WWF and Conservation International, supported generously by Google’s philanthropic arm, Google.org, are launching An Eye on Recovery, one of the most extensive post-fire surveillance programs ever undertaken in Australia.
Last summer's Australian bushfires were some of the worst in living memory. A staggering 3 billion animals were estimated to be in the path of the flames. Through this project, WWF, via a network of local partners, will install more than 600 camera traps in bushfire-affected areas across Australia, to monitor and evaluate the surviving wildlife populations.
Images captured by the cameras will be analyzed in Wildlife Insights, a groundbreaking cloud platform that uses artificial intelligence and machine learning technology to identify the animals detected in each photo. Wildlife Insights has been trained to identify more than 700 different species, but this is the first time the platform will be tested on Australia’s unique wildlife.
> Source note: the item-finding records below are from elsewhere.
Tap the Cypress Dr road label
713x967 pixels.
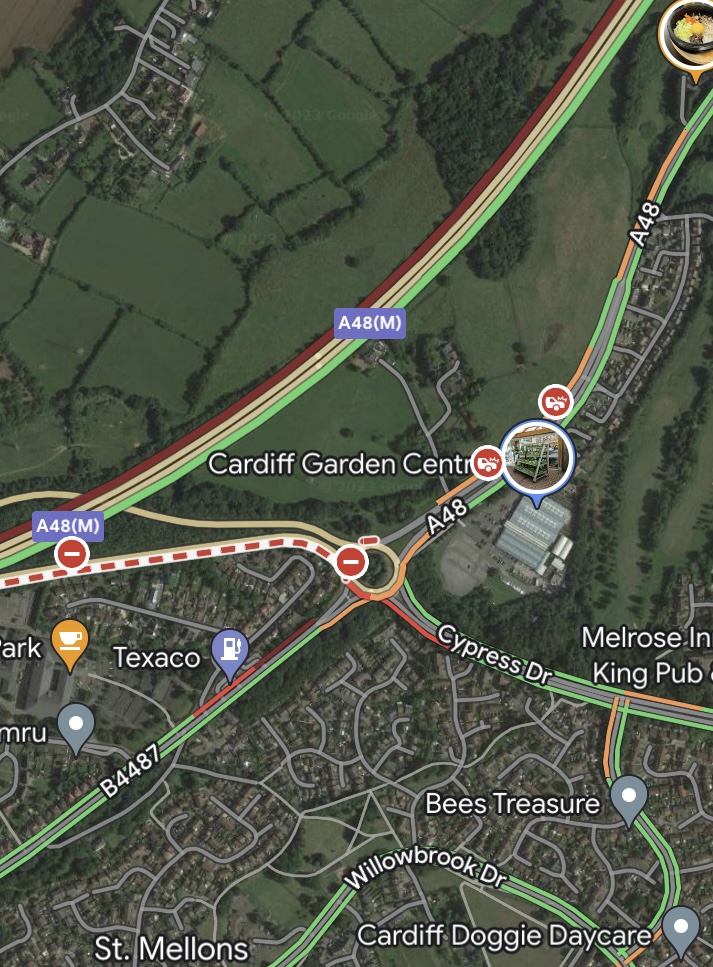point(495,654)
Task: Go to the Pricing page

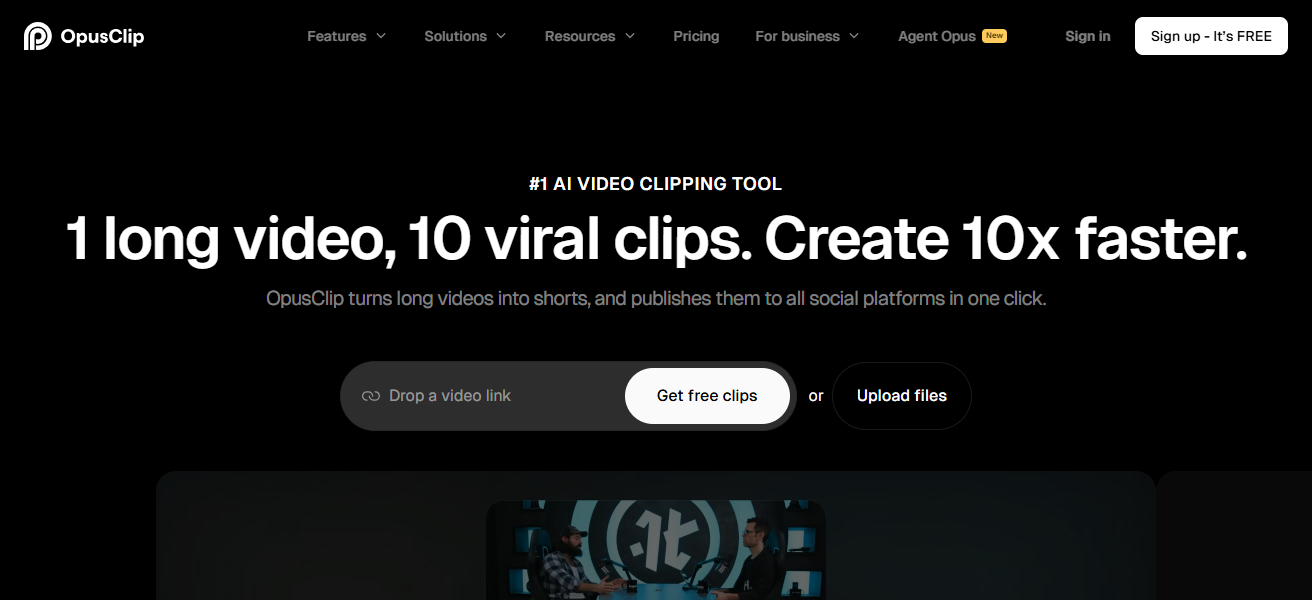Action: pyautogui.click(x=696, y=36)
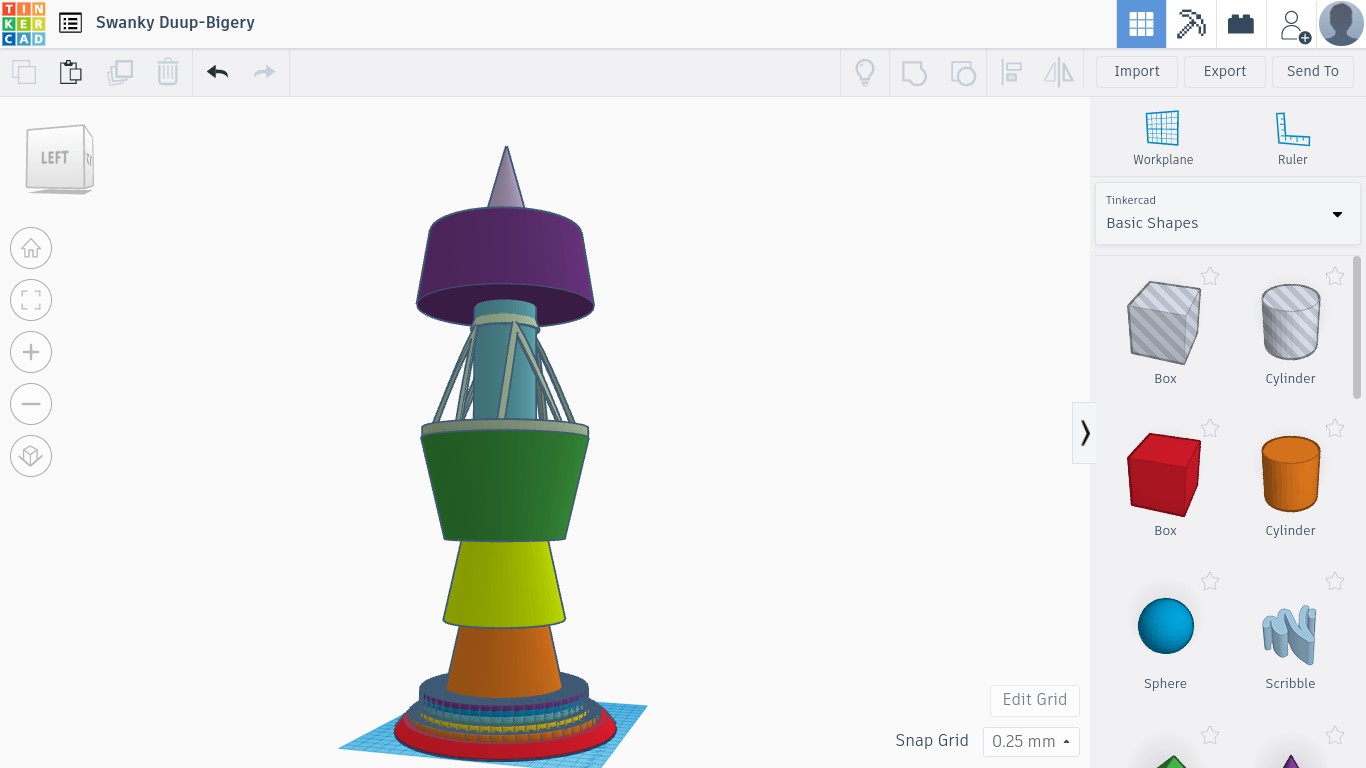The height and width of the screenshot is (768, 1366).
Task: Click the Undo icon
Action: click(217, 72)
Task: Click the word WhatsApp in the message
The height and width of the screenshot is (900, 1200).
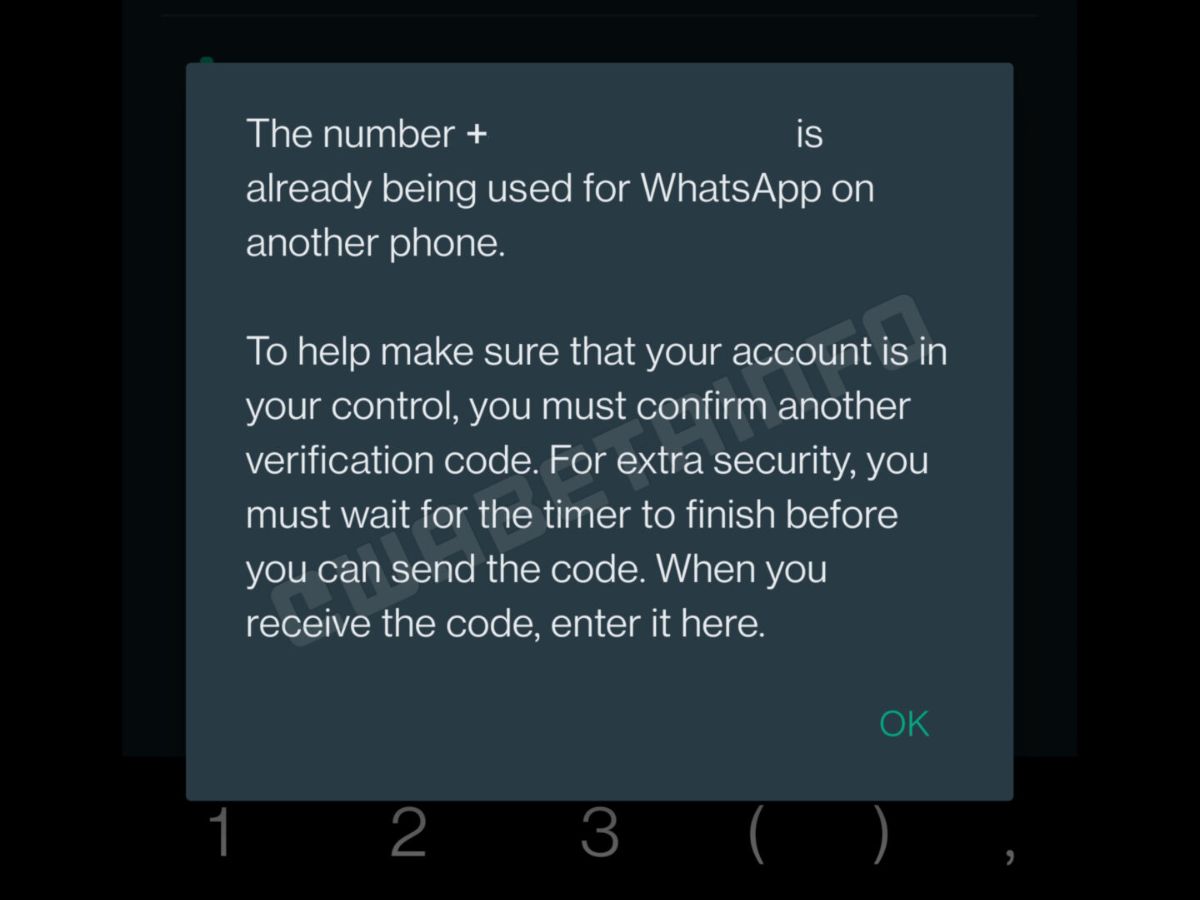Action: 730,188
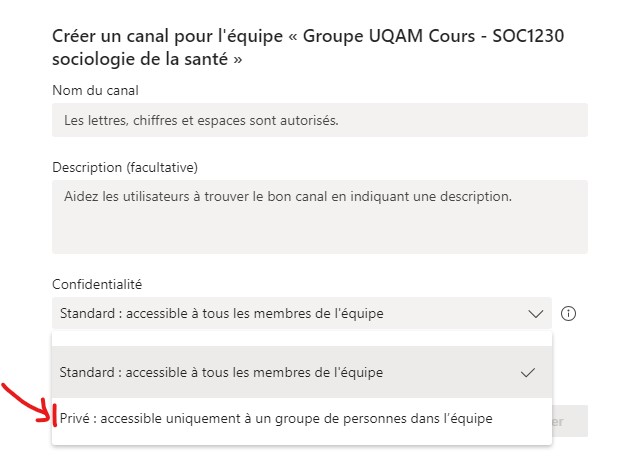Click placeholder "Les lettres, chiffres et espaces"
This screenshot has height=465, width=618.
coord(200,120)
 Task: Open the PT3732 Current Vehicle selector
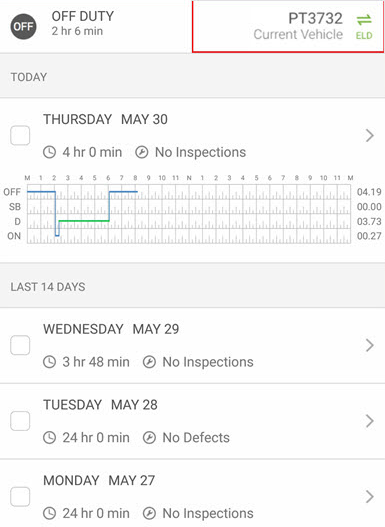(288, 26)
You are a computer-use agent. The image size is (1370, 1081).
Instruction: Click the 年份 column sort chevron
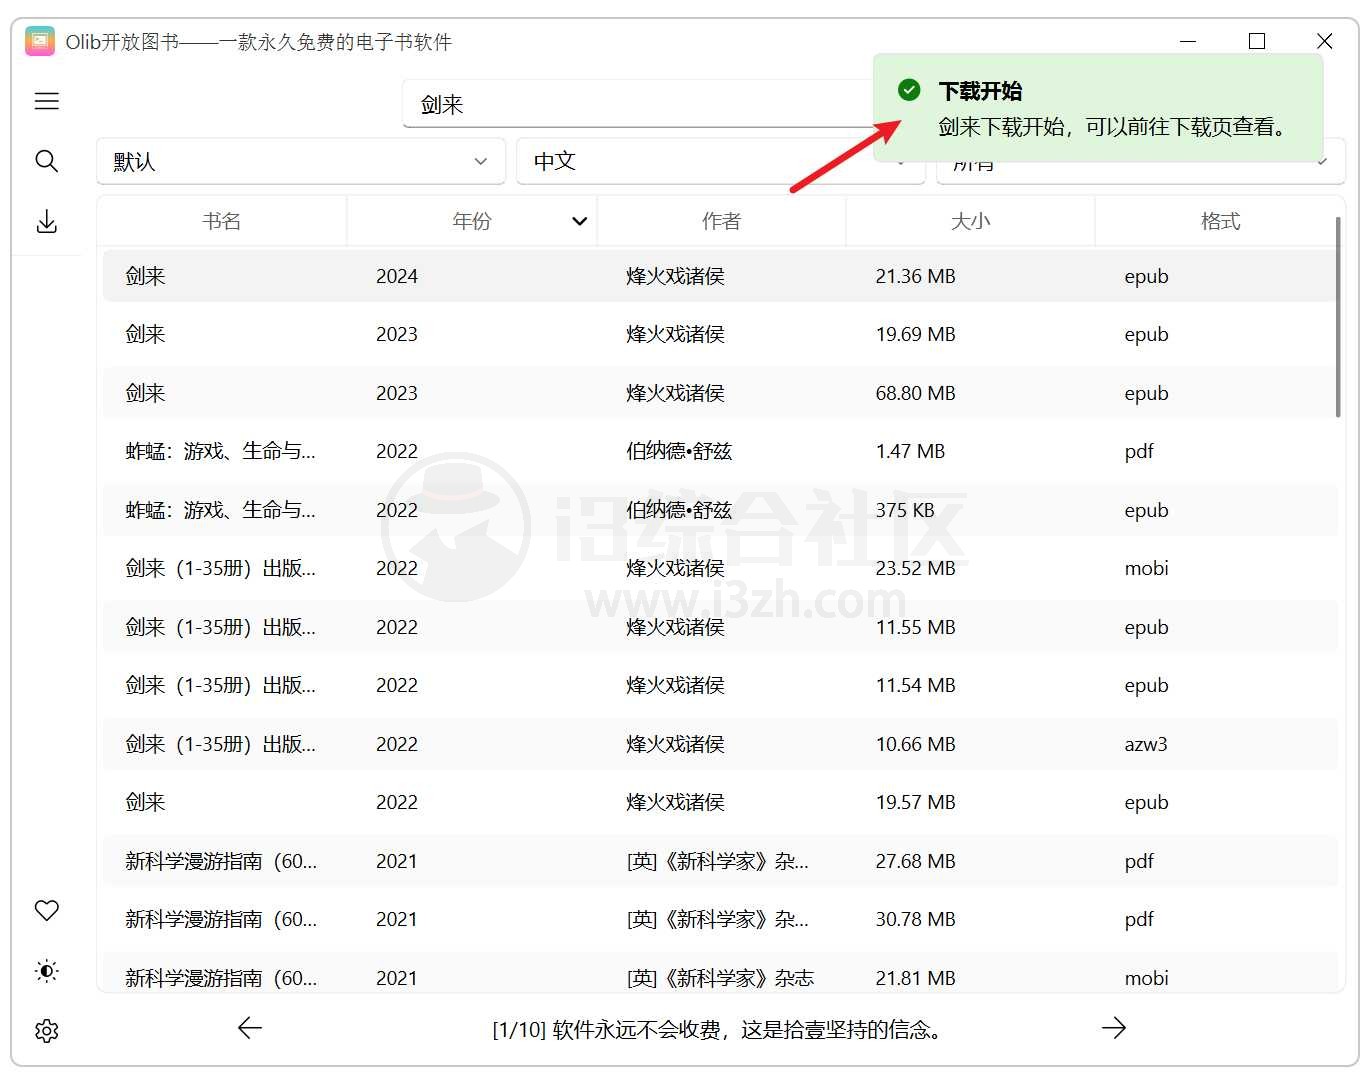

The first cameras have already been installed on Kangaroo Island—half of which was consumed in last year’s fires—to monitor species like the critically endangered Kangaroo Island dunnart. These tiny marsupials are about the size of a mouse, making them very hard to find across a large landscape. Before the bushfires, there was estimated to be fewer than 500 Kangaroo Island dunnarts on the island, and almost all of their habitat was impacted in the burn.